A shrinking violet, she is not. The overwhelming impression, rather, is that Winslet is a normal, healthy, robust, ordinary mother of two who just happens to be A Movie Star. She has always felt the need to display her common touch. Kate Smokes Golden Virgina Roll-Ups! Kate Eats Marmite on Toast! Kate Travels By Underground!

"I was on the Tube just before Christmas," she recounted in one interview, "and this girl turned round to me and said, 'Are you Kate Winslet?' And I said, 'Well, yes. I am actually.' And she said, 'And you're getting the Tube?' And I said, 'Yes.' And she said, 'Don't you have a big car that drives you around?' And I said, 'No.' And she was absolutely stunned. It was ludicrous." Why ludicrous? Sometimes, one feels, she is trying too hard NOT to be a movie star. Perhaps it is her way of rebelling against her heritage.

She was born Katherine Elizabeth Winslet on 5 October 1975 in Reading, Berkshire. Her parents, Roger Winslet and Sally Bridges, were both actors. Oliver and Linda Bridges, her maternal grandparents, founded and operated a repertory theatre in Reading . Her sisters, Beth and Anna, are both in the business.

At 11 she went to Redroofs Theatre School. Her first television appearance was opposite the Honey Monster in a cereal commercial. A co-starring role in the BBC children's science fiction serial Dark Season in 1991 followed, then the made-for-television movie Anglo-Saxon Attitudes in 1992 and an episode of Casualty in 1993. The following year delivered the break that made her name. She got hold of a script of Heavenly Creatures.

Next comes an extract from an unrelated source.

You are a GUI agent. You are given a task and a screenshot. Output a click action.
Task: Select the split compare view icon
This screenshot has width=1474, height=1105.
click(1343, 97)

"I was reading the script in the back of the car," she recalled, "and I turned to my dad and yelled, 'I've GOT to get this!' And he replied, 'Then you will.' And I thought, 'Yep, that's it. I'm bloody well going to.' And that was it. I was so determined. It was something crucial to my life."

She was working part-time in a local deli when the call came through that she had got the part of Juliet Hulme. She hasn't had to do much sandwich-making since. She passed from the modestly budgeted Sense and Sensibility into the most expensive and highest-grossing movie in the history of cinema, Titanic. (She missed the premiere in 1995 to attend the funeral of a former boyfriend, Stephen Tredre.)

Winslet was made, and, typically, decided to turn her back on Hollywood and make interesting indie movies like Hideous Kinky (for which she turned down the lead in Shakespeare in Love) and Holy Smoke.

Her personal life did not follow quite such a smooth trajectory. On 22 November 1998, Winslet celebrated her marriage to aspiring director Jim Threapleton in a pub, over sausages and mash. She gave birth to a daughter, Mia Honey, on 12 October 2000. The subsequent divorce generated some of the only truly bad press Winslet has ever had.

In 2001, she fell for director Sam Mendes, whom she married in 2003 on the island of Anguilla in the Caribbean. Mendes is Winslet's equal in success and they form an appropriately glamorous couple, dividing their time between houses in New York and the Cotswolds.

"Her secret is not to fit into any mould," says Wise. "She is always stretching herself and does that in life as a wife and mother."

A detached ob- server may have noted that she stretched herself a tad too far on Parkinson last week when she cried on relating what Mendes said after seeing Little Children - "You have so many secrets."

Given that the first sex scene involves her sitting naked on a washing machine being thoroughly serviced by her leading man, perhaps she should have introduced Sam to the alternative uses of a laundry room before he saw the movie.